Lavoro, un morto e due feriti tra il 30 giugno e oggi

Roma, 2 luglio 2021 – Un uomo di 47 anni è morto nella tarda mattinata dell’altro ieri travolto da una rotoballa di fieno mentre era al lavoro nel fienile della sua proprietà a Poggio Morello di Sant’Omero (Teramo). Ad accorgersi della tragedia è stato il fratello dell’uomo, che ha chiamato i soccorsi, ma per il 47enne non c’è stato nulla da fare, nonostante i disperati tentativi degli operatori del 118 di rianimarlo.
Ieri un operaio di 32 anni è stato travolto in una logistica di Somaglia (Lodi) da 300 chili di merce dopo il cedimento di un bancale. Sul posto sono arrivati carabinieri, Ats e personale del 118 che con l’elisoccorso ha trasportato il 32enne al Policlinico San Matteo con lesioni, traumi da schiacciamento oltre a un trauma cranico. 

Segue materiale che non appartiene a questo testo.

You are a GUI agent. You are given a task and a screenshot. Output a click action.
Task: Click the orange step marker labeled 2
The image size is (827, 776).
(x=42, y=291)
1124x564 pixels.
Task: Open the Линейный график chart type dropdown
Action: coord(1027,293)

Infine, sempre ieri, un operaio dello stabilimento siderurgico di Taranto si è infortunato sul luogo di lavoro e, stando alle denunce di alcuni rappresentanti del sindacato, fino dalle 21 di ieri si trovava ancora al pronto soccorso dell’ospedale Santissima Annunziata in attesa di una visita “ancora con la tuta sporca”. Secondo il coordinatore di fabbrica della Fiom, Francesco Brigati, che ha scritto una lettera aperta al presidente della Regione Michele Emiliano, all’assessore regionale alla Sanità Pier Luigi Lopalco e al direttore generale dell’Asl ionica Stefano Rossi, “è inaccettabile che accadano episodi di questo tipo e non possono esserci scuse di nessun tipo”.